## Your task
Rewrite the lines starting with the one containing "Click the country list scrollbar down arrow" and going on through the one containing "Action: (x=56, y=52)", changing "badge" to "button" and keeping everything else the same. Leave the pictures out.

## Records shown
** Start **

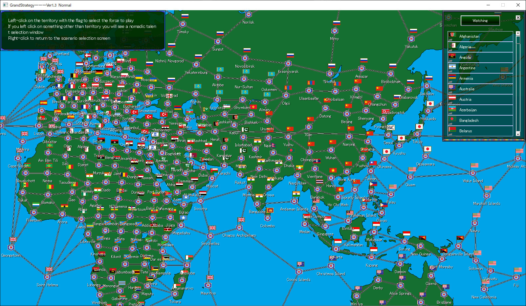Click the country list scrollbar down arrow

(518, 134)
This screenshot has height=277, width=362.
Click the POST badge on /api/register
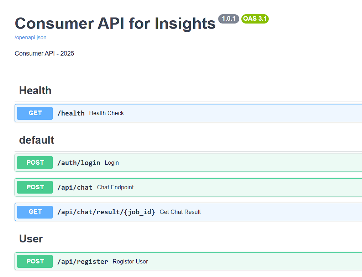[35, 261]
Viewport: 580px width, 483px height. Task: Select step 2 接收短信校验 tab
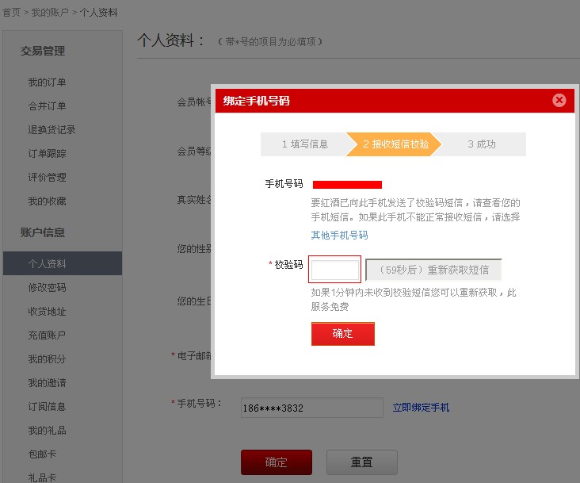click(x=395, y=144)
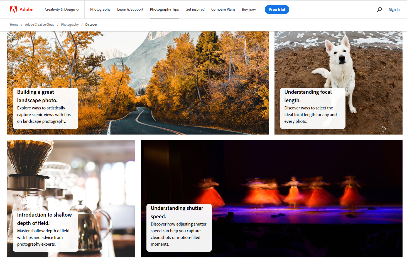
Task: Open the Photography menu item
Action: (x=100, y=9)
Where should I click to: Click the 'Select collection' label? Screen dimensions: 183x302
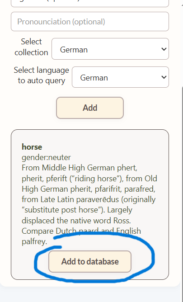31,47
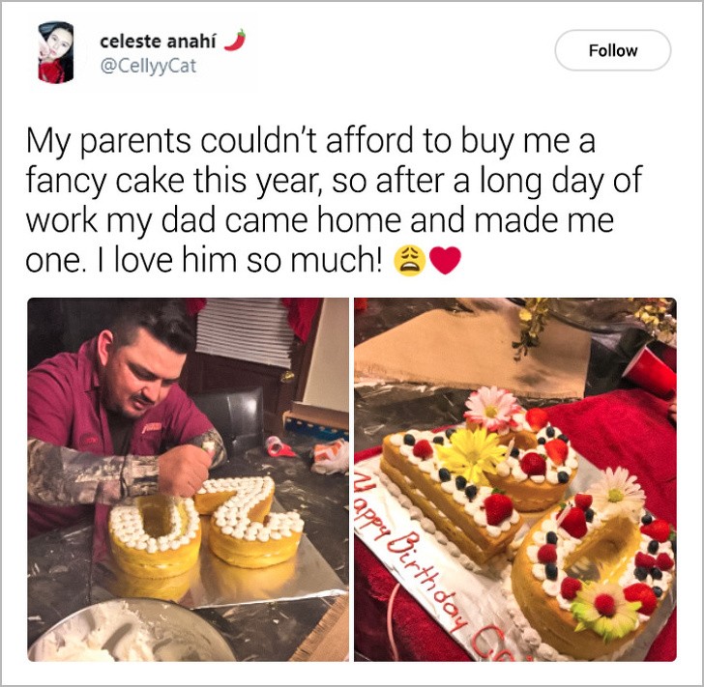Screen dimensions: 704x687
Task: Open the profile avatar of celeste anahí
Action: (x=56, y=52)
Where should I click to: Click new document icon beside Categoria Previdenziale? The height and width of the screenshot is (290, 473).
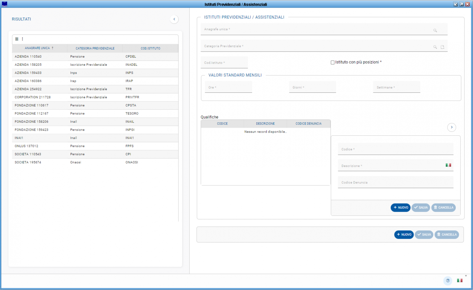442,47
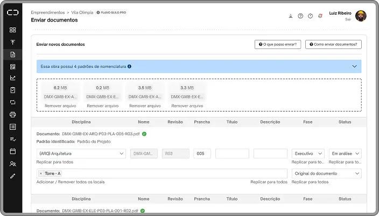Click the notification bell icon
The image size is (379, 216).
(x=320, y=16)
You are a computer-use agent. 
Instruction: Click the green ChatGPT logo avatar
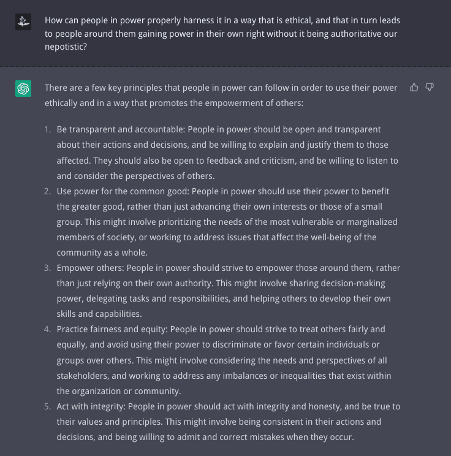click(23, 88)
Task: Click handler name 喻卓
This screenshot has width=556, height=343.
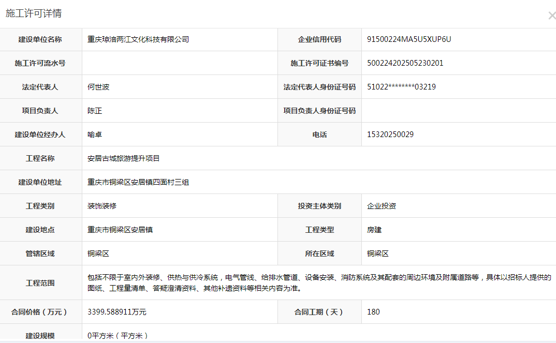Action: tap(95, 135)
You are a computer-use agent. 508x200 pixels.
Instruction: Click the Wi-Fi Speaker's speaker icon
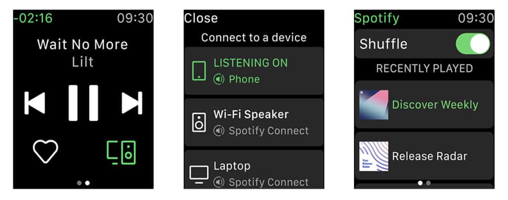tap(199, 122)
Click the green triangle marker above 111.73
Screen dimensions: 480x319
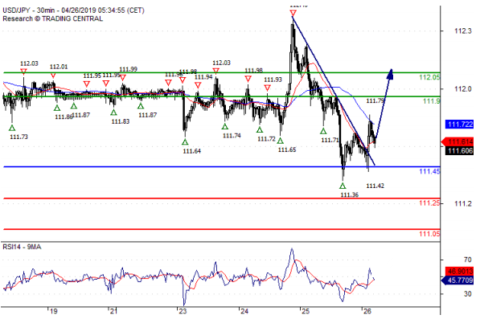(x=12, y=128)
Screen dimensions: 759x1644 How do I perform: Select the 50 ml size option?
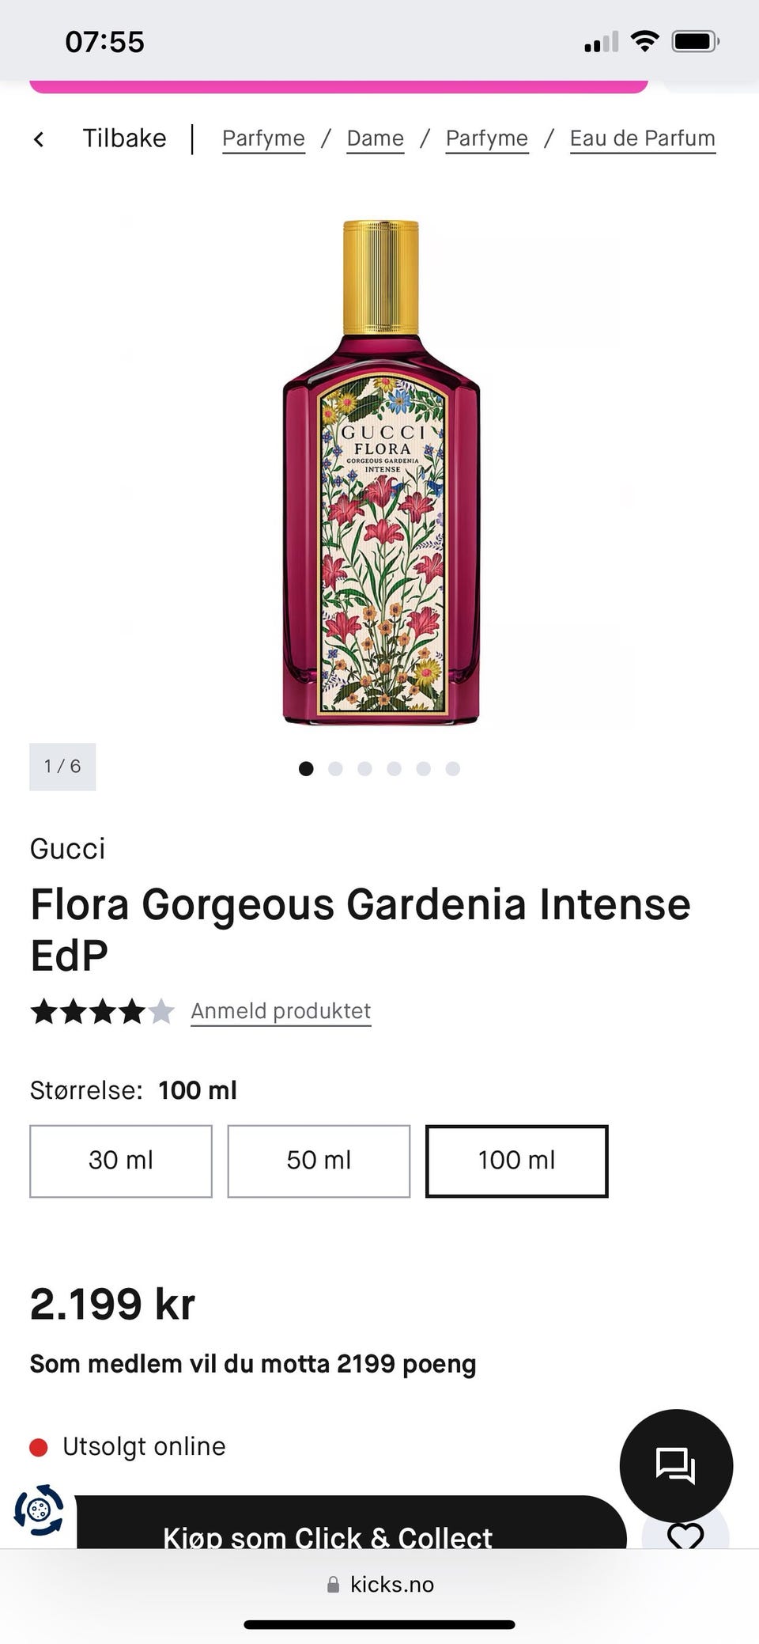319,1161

** End **
** Start **

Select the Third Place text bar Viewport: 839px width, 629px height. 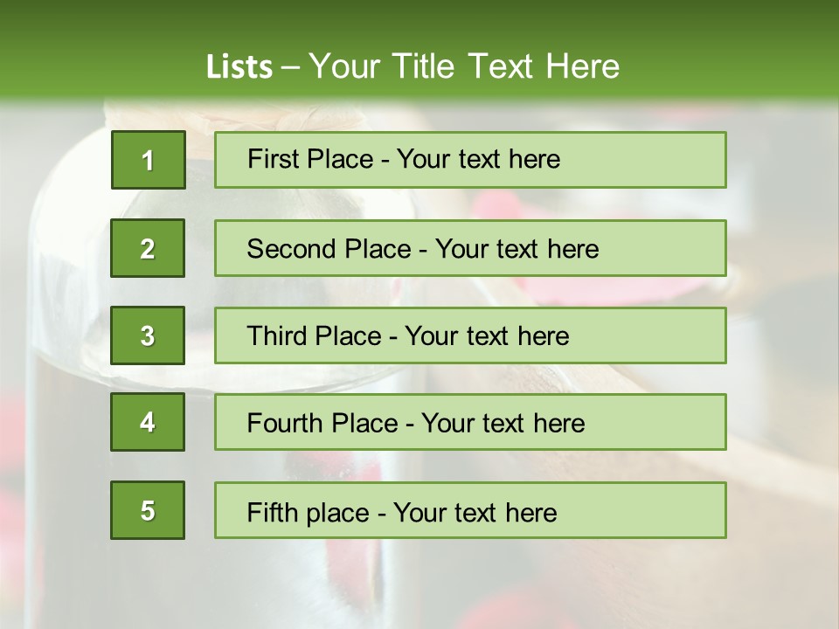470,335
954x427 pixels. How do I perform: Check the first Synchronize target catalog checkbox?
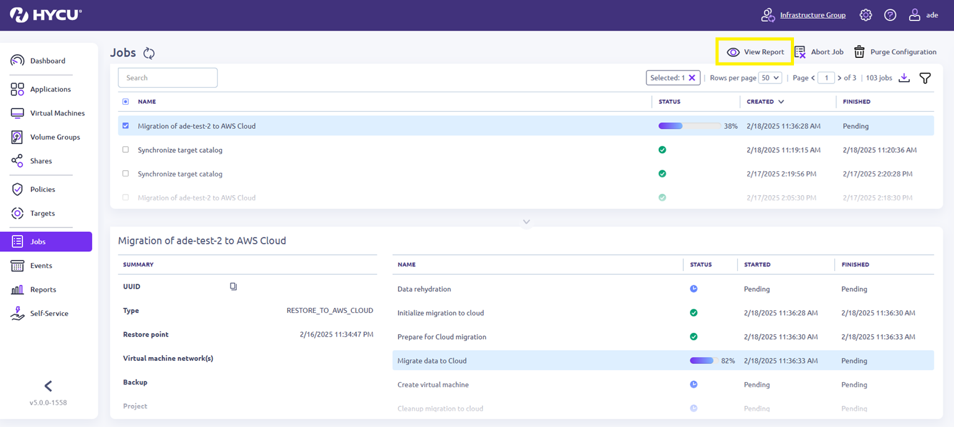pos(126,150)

** End **
** Start **

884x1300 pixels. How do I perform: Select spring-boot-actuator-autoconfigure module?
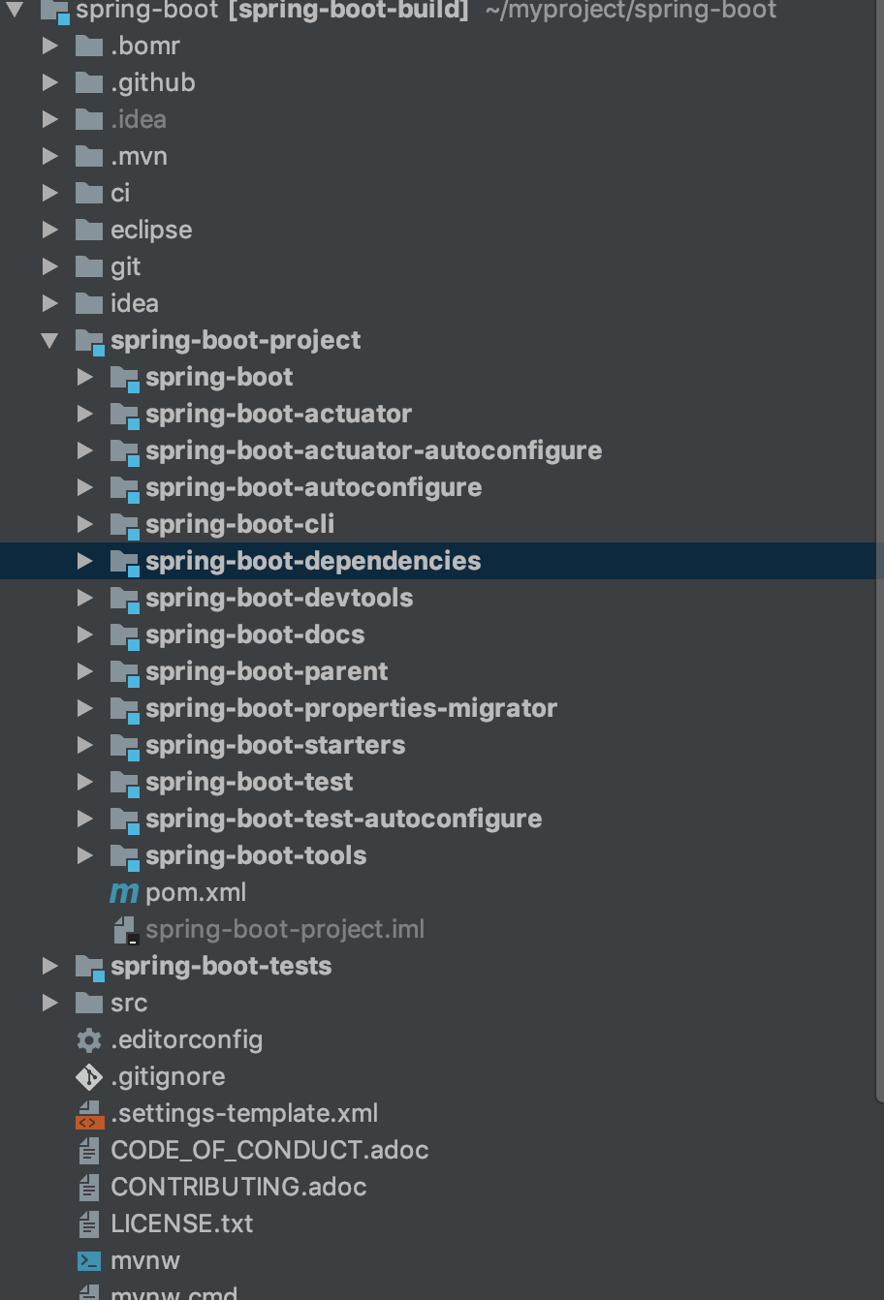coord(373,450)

** End **

## Written reply
Click the country list scrollbar down arrow

(518, 134)
This screenshot has height=277, width=362.
Click the POST button on /api/register
[35, 261]
Viewport: 580px width, 483px height. Task: Select step 2 接收短信校验 tab
click(x=395, y=144)
Task: Open the Photography menu item
Action: (x=100, y=9)
Where should I click to: Click the 'Select collection' label? Screen dimensions: 183x302
31,47
Screen dimensions: 704x687
Task: Open the profile avatar of celeste anahí
Action: (x=56, y=52)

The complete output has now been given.